__Exercise task__: Reproduce the records below word for word, starting at the line that contains "Click the exact word or phrase field" and running through the end of the records, both ends included. Omit the pictures from your answer.

═══ Provided data ═══

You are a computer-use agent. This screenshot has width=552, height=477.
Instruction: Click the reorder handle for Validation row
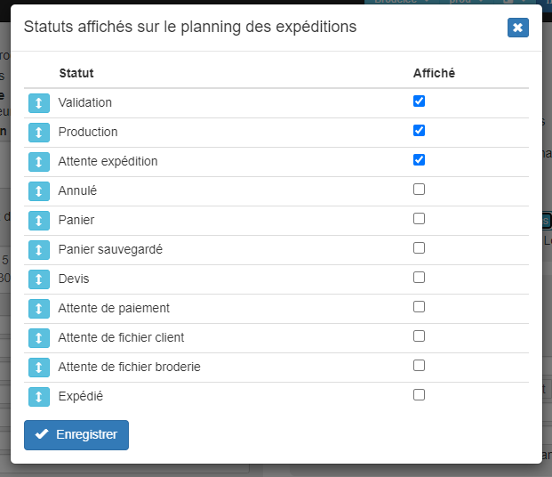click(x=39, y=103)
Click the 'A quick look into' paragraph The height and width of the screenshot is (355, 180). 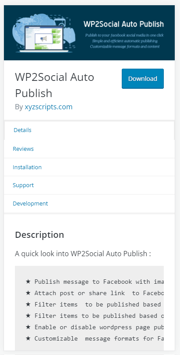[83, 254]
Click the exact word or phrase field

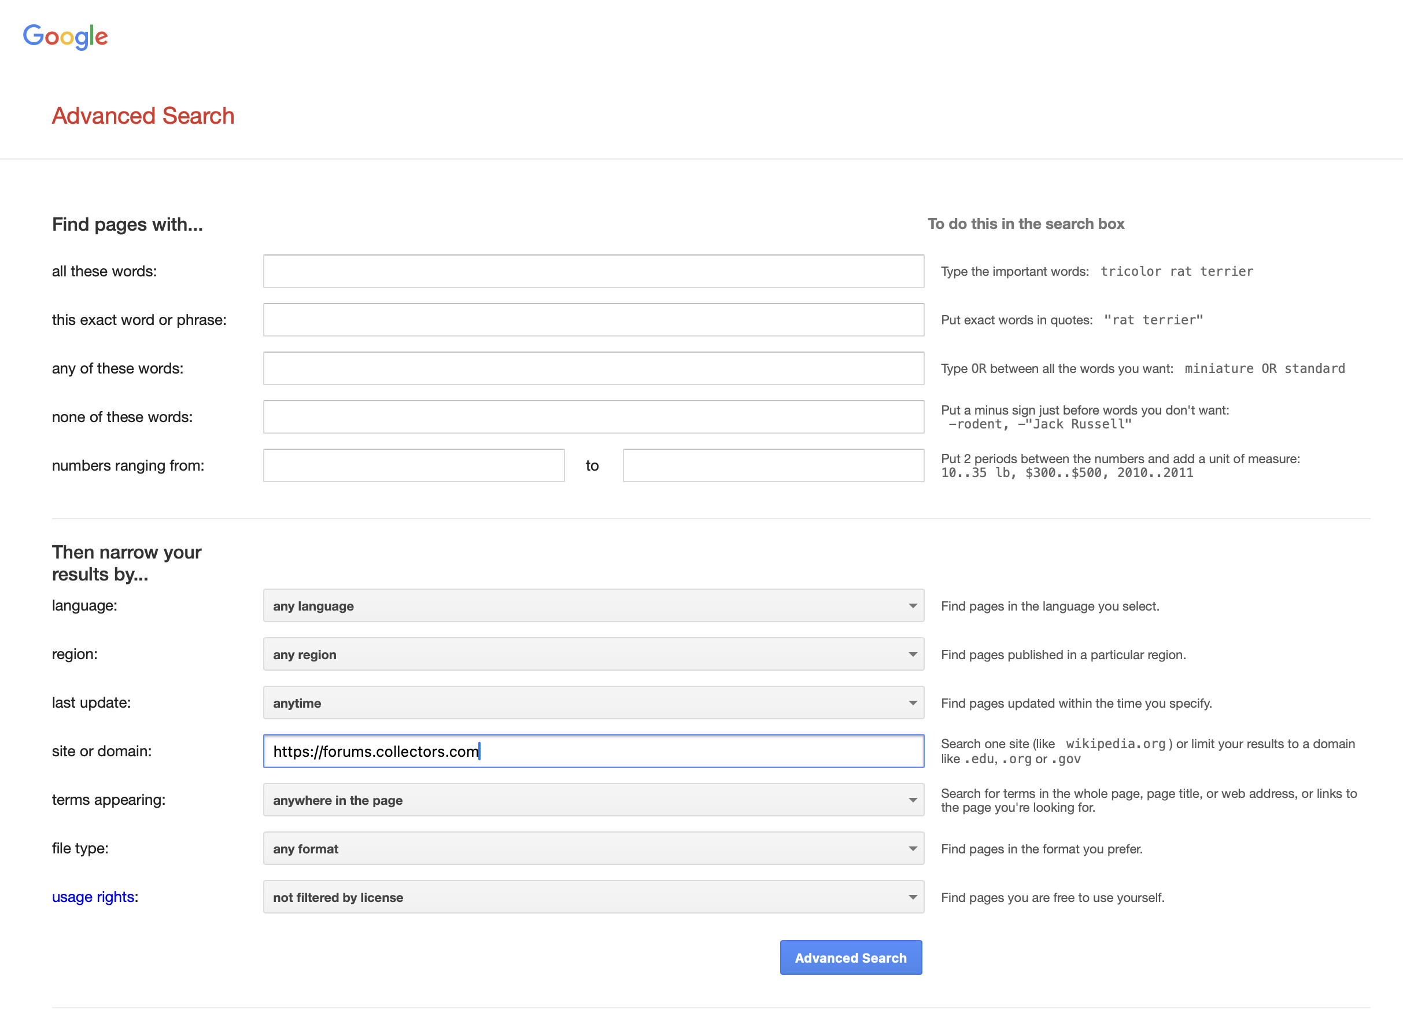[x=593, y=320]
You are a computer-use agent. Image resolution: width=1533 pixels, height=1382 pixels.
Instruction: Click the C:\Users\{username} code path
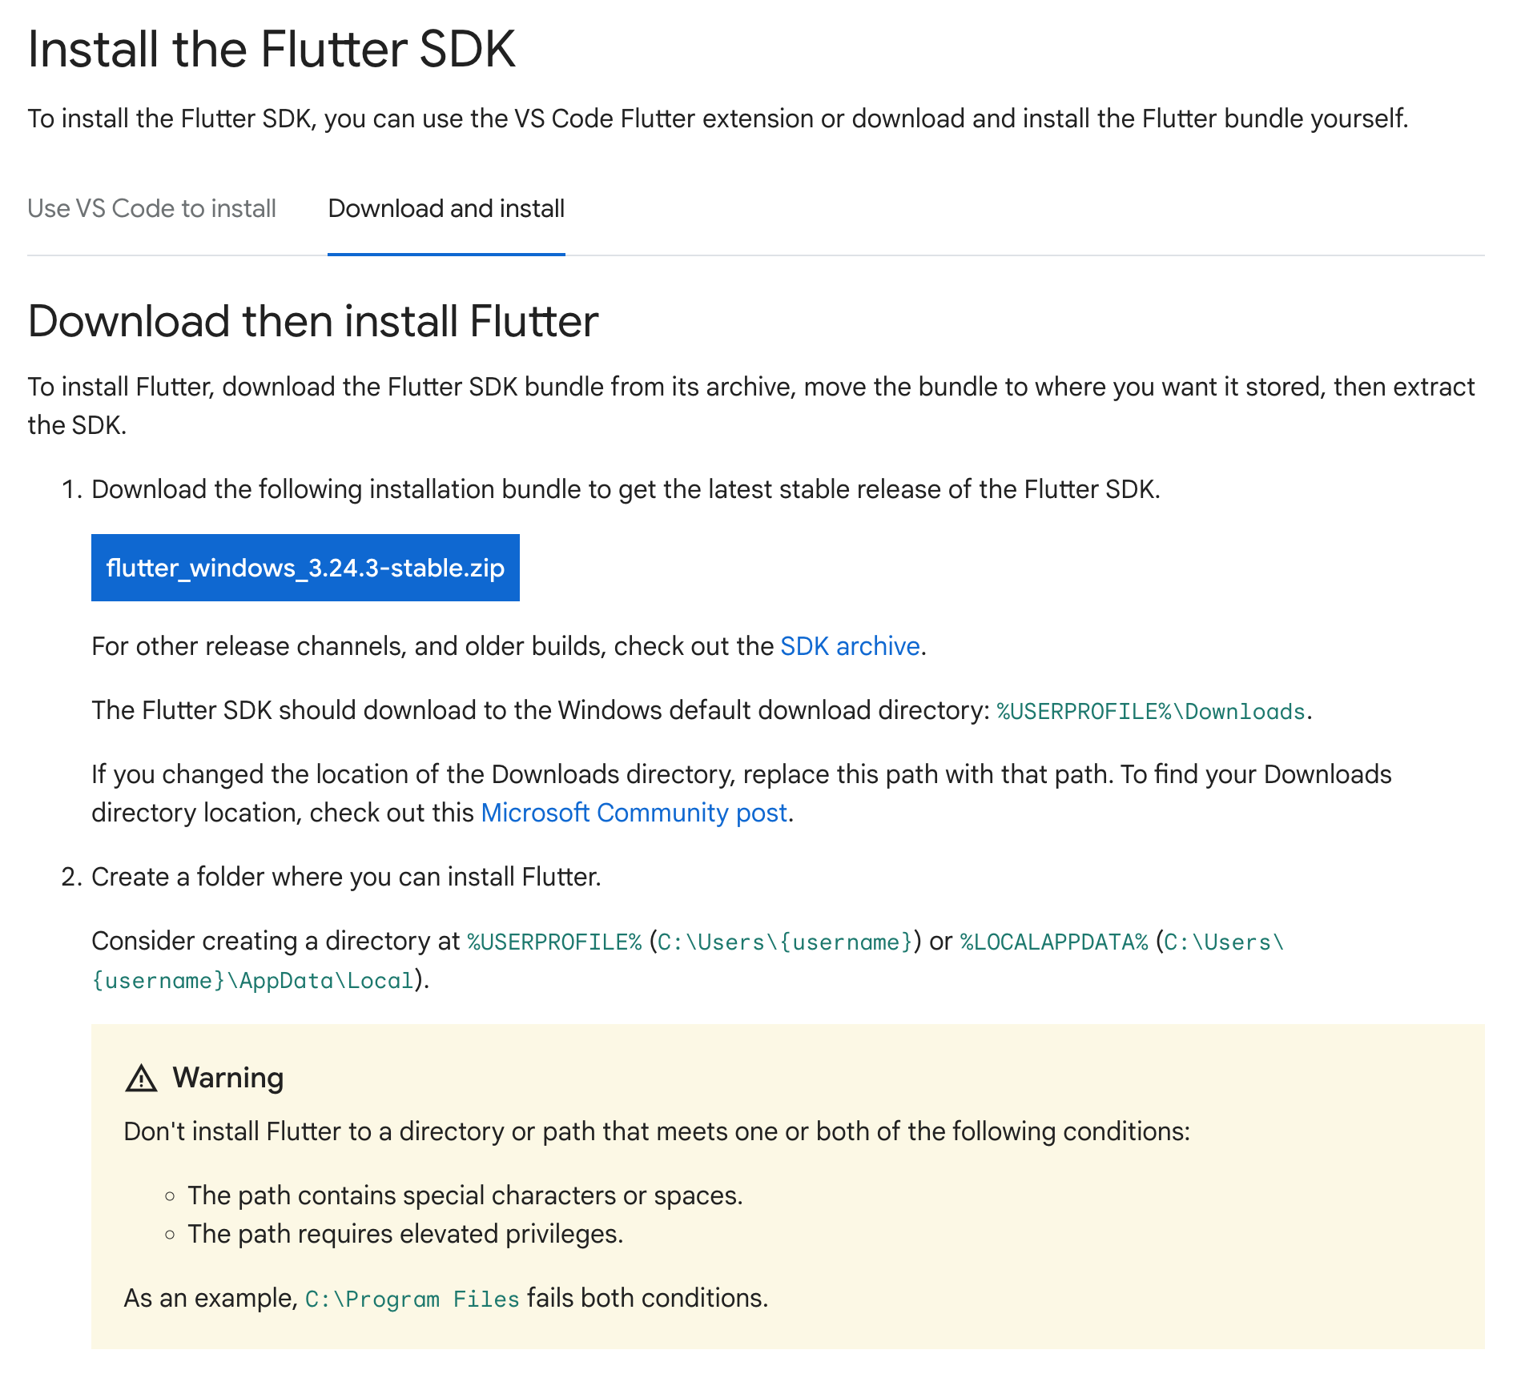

═══

__Response below__:
Click the exact word or phrase field

[x=593, y=320]
You are a computer-use agent. Image resolution: width=1533 pixels, height=1382 pixels.
Instruction: Click the C:\Users\{username} code path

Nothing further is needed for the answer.